Echo every line of the data below without any change, leaving out the pictures.

## start Input rows

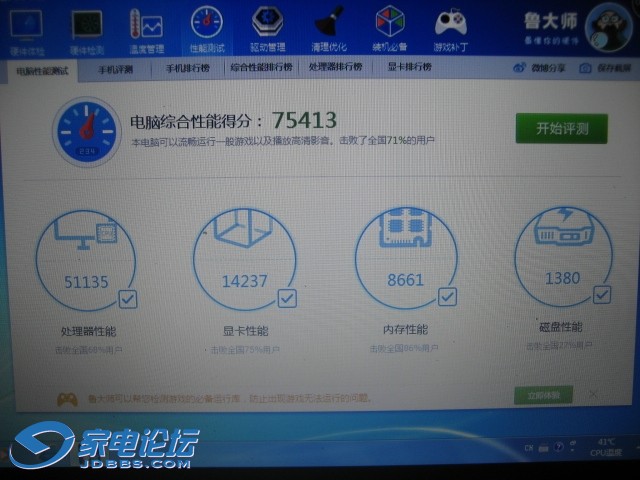
Task: Click the 微博分享 share link
Action: 539,67
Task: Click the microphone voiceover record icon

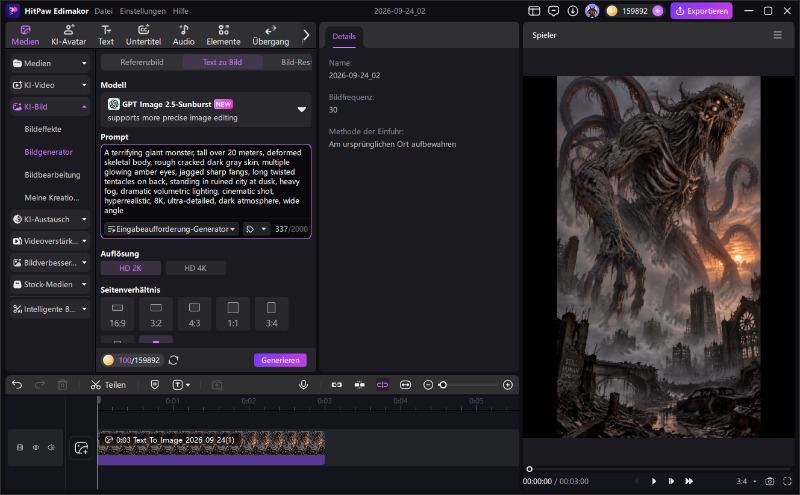Action: click(x=304, y=385)
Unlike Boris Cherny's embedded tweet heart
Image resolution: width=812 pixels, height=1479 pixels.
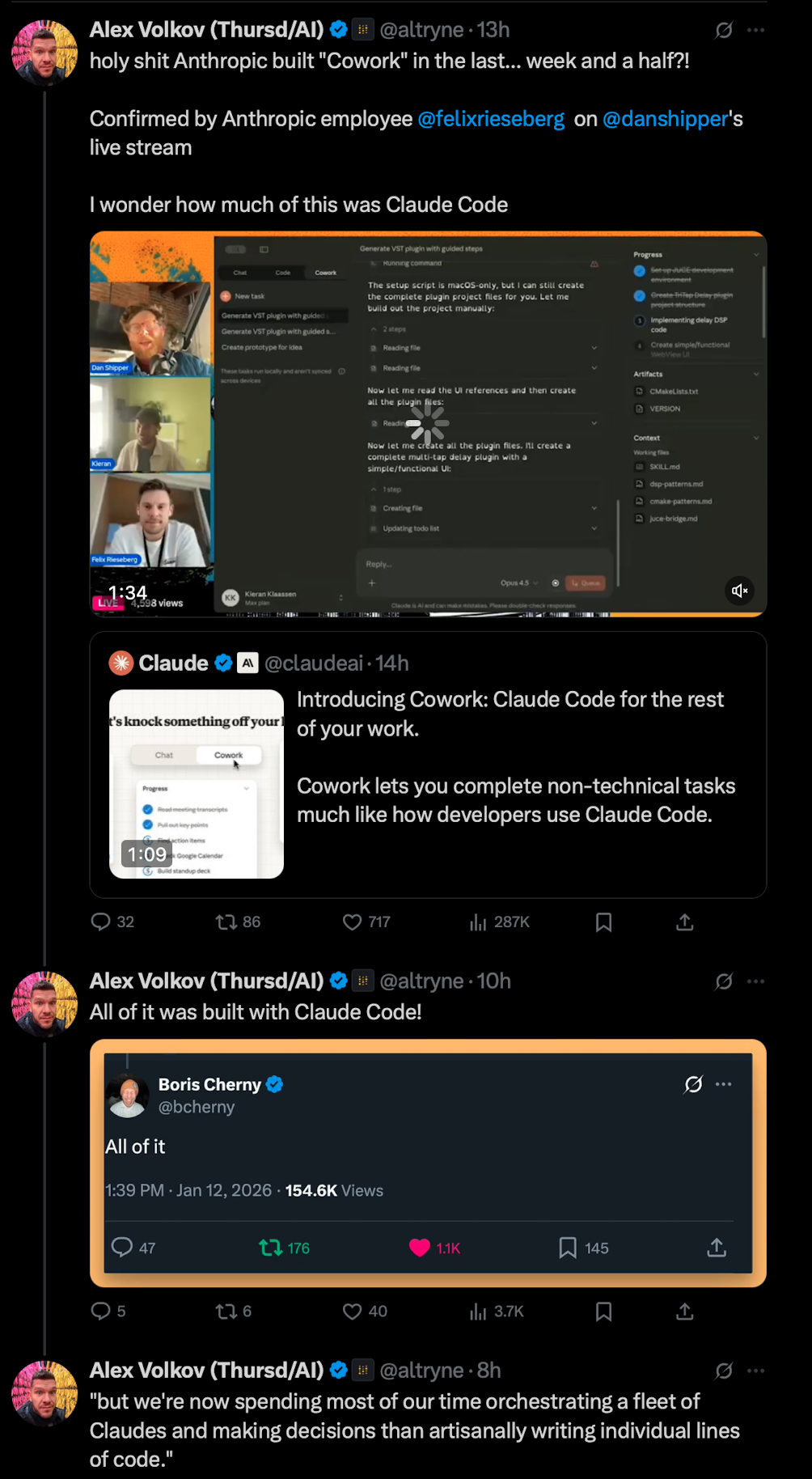[421, 1248]
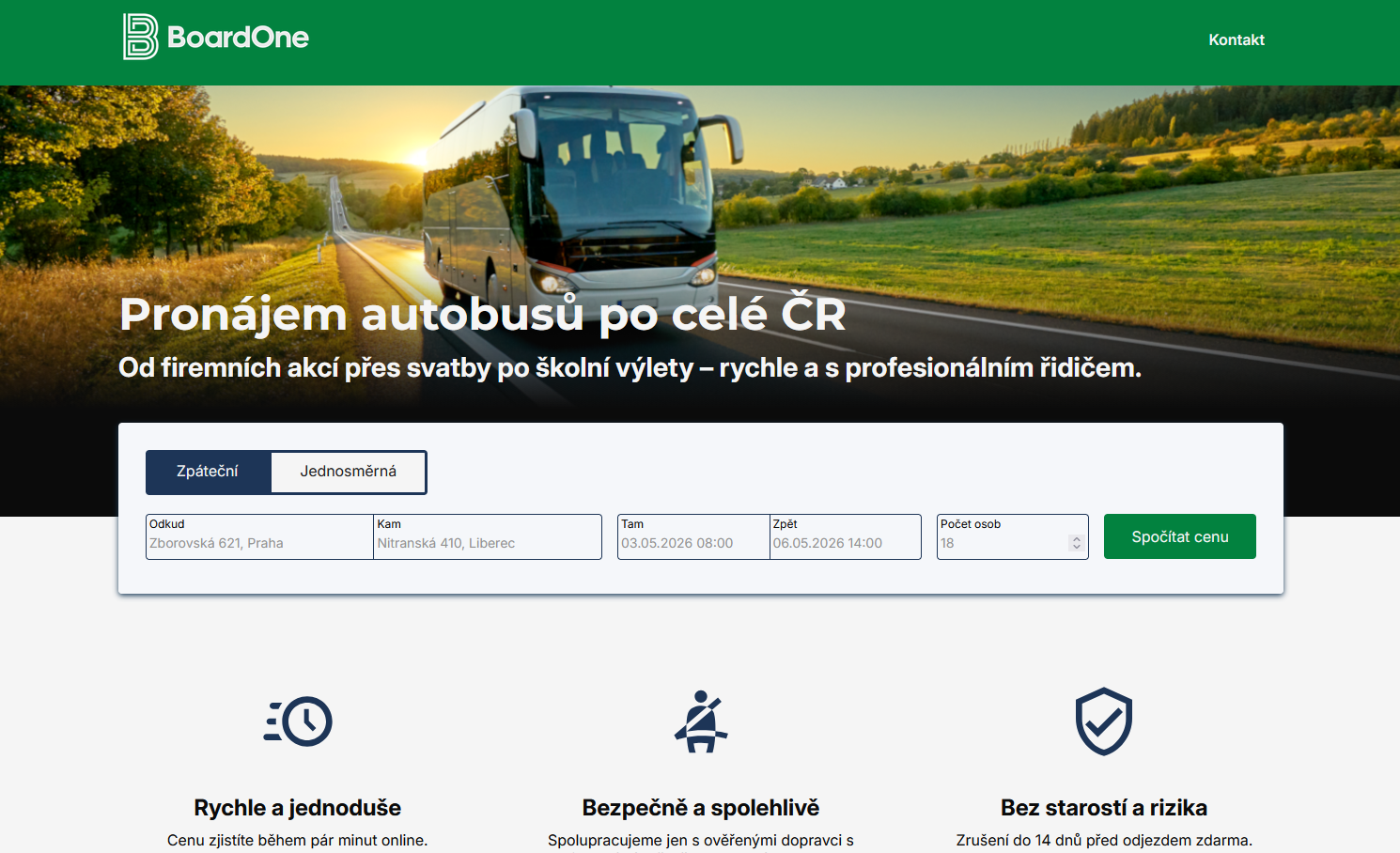
Task: Switch to Jednosměrná trip type
Action: pos(348,472)
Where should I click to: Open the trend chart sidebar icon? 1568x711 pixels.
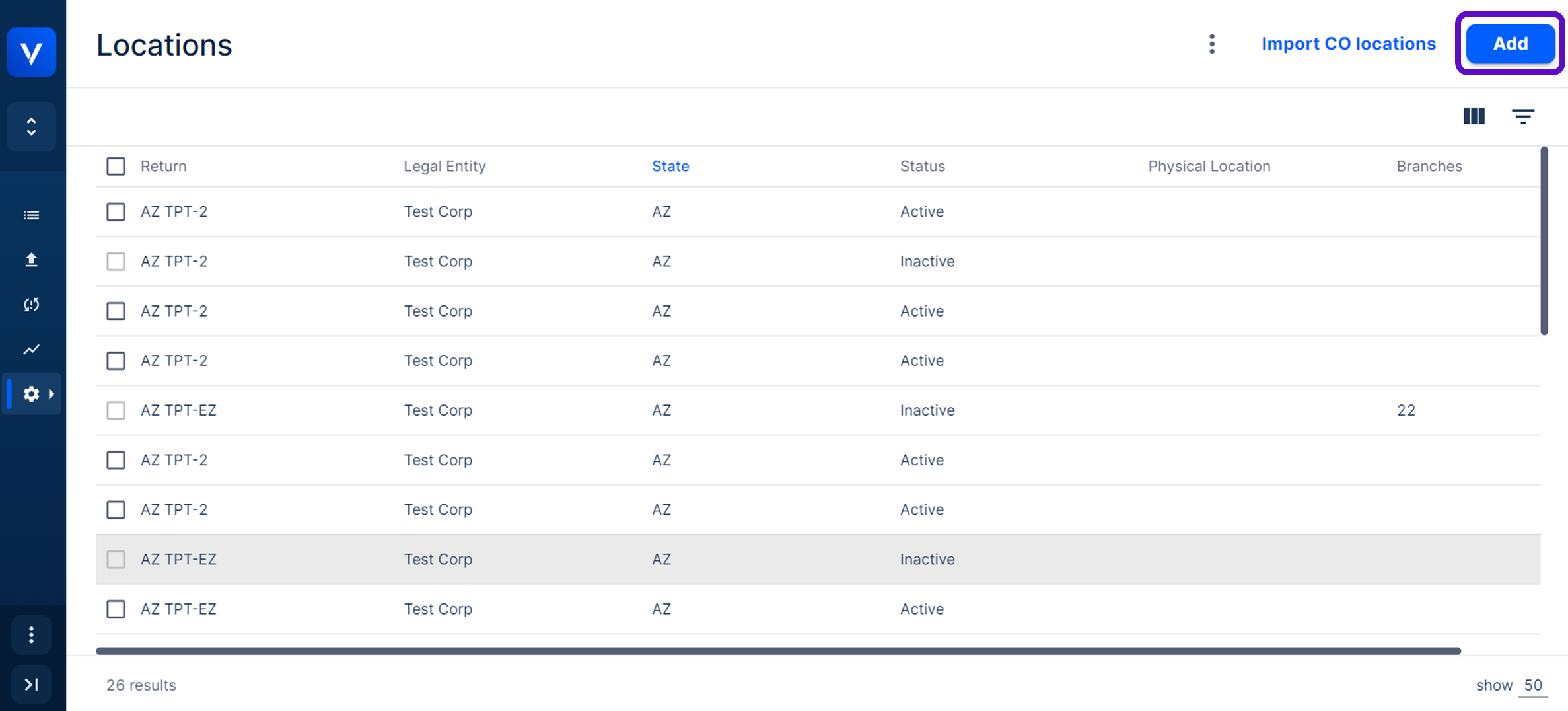[31, 349]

## end Input rows

- _Worked solution_
Task: Click the 微博分享 share link
Action: 539,67
Task: Click the microphone voiceover record icon

Action: click(x=304, y=385)
Unlike Boris Cherny's embedded tweet heart
Image resolution: width=812 pixels, height=1479 pixels.
[421, 1248]
Task: Switch to Jednosměrná trip type
Action: pos(348,472)
Where should I click to: Open the trend chart sidebar icon? 1568x711 pixels.
[31, 349]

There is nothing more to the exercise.